2. Prägen mit dem, was einen selbst geprägt hat

Anfang 2021 haben wir unsere Strukturen im SEO-Beratungsteam umgestellt. Wo ich zuvor als Expert Lead zusammen mit einem Team Manager ein Team von 16 Mitarbeiter:innen geführt habe, leite ich nunmehr als Head of SEO 2-3 Leads an, die sich wiederum um ca. 6-7 Mitarbeiter:innen kümmern.

Als wir die Substruktur eingeführt haben, war mir persönlich wichtig, dass ich mit meinen Leads hinsichtlich des Themas Leadership in den Austausch komme. Daher habe ich mir überlegt, welche Inputs mir in der Vergangenheit geholfen haben, in meiner Rolle als Führungskraft besser zu werden. Daraus ist das Leiterschaftstraining mit dem Buch „Das Hirtenprinzip“ entstanden, mit dem ich nun auch online gegangen bin.

Da wir es als SEO-Leads als wertvoll erachten, auch darüber hinaus über Führungsthemen zu sprechen, hat sich daraus eine Art Buchclub entwickelt. Einmal pro Monat treffen wir uns für eine Stunde und besprechen ein Kapitel aus dem Buch Leadership von John C. Maxwell.

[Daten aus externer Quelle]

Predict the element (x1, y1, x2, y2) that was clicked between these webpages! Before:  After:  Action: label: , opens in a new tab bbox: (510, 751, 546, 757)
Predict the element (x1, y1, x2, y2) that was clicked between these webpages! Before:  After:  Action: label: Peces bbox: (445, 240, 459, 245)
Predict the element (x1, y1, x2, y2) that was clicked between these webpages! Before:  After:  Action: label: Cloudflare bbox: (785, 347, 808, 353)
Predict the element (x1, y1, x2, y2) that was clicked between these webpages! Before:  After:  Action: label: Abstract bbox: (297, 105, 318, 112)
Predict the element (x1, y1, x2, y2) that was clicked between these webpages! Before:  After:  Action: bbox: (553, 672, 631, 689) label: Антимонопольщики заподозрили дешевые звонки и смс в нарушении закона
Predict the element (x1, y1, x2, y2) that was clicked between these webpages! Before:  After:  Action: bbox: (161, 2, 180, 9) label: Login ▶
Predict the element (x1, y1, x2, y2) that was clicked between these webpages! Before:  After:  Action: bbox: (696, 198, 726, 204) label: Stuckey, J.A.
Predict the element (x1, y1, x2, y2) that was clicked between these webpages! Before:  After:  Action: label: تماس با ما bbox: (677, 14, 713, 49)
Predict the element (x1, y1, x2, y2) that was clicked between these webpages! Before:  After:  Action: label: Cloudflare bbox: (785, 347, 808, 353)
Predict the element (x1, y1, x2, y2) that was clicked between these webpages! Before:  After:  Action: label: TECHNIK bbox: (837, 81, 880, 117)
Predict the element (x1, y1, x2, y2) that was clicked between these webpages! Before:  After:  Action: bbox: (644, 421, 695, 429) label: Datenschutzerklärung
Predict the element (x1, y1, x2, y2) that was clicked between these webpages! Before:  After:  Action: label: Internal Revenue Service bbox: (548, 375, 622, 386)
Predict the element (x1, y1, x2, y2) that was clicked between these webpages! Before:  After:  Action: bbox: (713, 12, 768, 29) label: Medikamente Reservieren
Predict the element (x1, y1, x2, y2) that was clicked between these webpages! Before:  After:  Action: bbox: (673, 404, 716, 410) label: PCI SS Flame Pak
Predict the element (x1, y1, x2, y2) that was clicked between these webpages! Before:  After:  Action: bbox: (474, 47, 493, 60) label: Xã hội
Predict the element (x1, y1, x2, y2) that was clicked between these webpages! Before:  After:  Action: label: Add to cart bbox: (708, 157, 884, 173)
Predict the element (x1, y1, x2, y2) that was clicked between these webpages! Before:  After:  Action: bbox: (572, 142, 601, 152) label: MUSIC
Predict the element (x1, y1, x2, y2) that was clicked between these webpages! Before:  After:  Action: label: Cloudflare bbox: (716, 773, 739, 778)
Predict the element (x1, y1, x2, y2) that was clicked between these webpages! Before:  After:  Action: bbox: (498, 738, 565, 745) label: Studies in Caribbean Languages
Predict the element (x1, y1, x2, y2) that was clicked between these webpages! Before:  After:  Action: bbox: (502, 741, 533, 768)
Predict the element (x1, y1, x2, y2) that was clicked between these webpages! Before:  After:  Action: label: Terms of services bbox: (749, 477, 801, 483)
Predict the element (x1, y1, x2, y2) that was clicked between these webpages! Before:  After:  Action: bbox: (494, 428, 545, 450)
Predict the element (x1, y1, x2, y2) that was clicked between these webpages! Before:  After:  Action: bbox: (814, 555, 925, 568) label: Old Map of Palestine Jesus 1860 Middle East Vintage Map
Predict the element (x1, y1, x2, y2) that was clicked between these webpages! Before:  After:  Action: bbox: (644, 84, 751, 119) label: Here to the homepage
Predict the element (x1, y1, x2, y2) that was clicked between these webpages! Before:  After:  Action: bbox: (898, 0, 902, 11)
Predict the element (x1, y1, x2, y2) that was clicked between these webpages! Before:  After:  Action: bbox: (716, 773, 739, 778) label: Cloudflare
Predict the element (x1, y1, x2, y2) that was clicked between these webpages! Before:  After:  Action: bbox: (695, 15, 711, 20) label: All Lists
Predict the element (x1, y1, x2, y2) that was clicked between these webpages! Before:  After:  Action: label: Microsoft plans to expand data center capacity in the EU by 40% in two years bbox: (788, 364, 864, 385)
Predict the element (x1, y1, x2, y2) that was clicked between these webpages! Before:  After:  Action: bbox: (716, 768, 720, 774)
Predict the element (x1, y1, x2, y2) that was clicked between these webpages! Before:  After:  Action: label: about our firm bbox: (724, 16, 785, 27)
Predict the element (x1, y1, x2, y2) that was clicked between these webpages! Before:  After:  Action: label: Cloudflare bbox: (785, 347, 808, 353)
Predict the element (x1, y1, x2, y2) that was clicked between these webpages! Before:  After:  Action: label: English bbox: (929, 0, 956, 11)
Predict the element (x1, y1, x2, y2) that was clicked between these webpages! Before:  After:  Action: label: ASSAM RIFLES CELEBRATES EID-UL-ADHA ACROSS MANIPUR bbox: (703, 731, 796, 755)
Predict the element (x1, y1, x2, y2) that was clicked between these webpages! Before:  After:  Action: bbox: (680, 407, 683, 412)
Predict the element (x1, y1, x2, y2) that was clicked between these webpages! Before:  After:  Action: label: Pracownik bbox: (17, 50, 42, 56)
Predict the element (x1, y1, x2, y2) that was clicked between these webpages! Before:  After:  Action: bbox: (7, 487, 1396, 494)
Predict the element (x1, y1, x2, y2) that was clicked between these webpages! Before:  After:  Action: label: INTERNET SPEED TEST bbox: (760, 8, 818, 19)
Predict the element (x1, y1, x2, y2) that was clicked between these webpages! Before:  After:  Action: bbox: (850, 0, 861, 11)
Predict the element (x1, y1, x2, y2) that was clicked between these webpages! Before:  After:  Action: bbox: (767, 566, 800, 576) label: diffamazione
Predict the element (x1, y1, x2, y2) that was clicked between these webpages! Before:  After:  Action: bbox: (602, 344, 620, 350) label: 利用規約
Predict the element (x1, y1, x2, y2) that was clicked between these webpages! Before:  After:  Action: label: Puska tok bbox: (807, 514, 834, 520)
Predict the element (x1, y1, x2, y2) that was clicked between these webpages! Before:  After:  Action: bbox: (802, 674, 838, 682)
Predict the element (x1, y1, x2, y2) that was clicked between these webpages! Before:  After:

Ich glaube, dass es letztlich jedem Führungsteam gut zu Gesicht stehen würde, wenn sie sich regelmäßig über Inhalte aus einem Buch über Führung und co. austauschen würden. In der Vergangenheit hat unsere Geschäftsführerin Beate Müller diesen Impuls immer gern ins Spiel gebracht, wenn wir uns als Führungskräfte zu einem Offsite getroffen haben. Hierdurch habe ich den Buchautor Patrick Lencioni kennen und schätzen gelernt.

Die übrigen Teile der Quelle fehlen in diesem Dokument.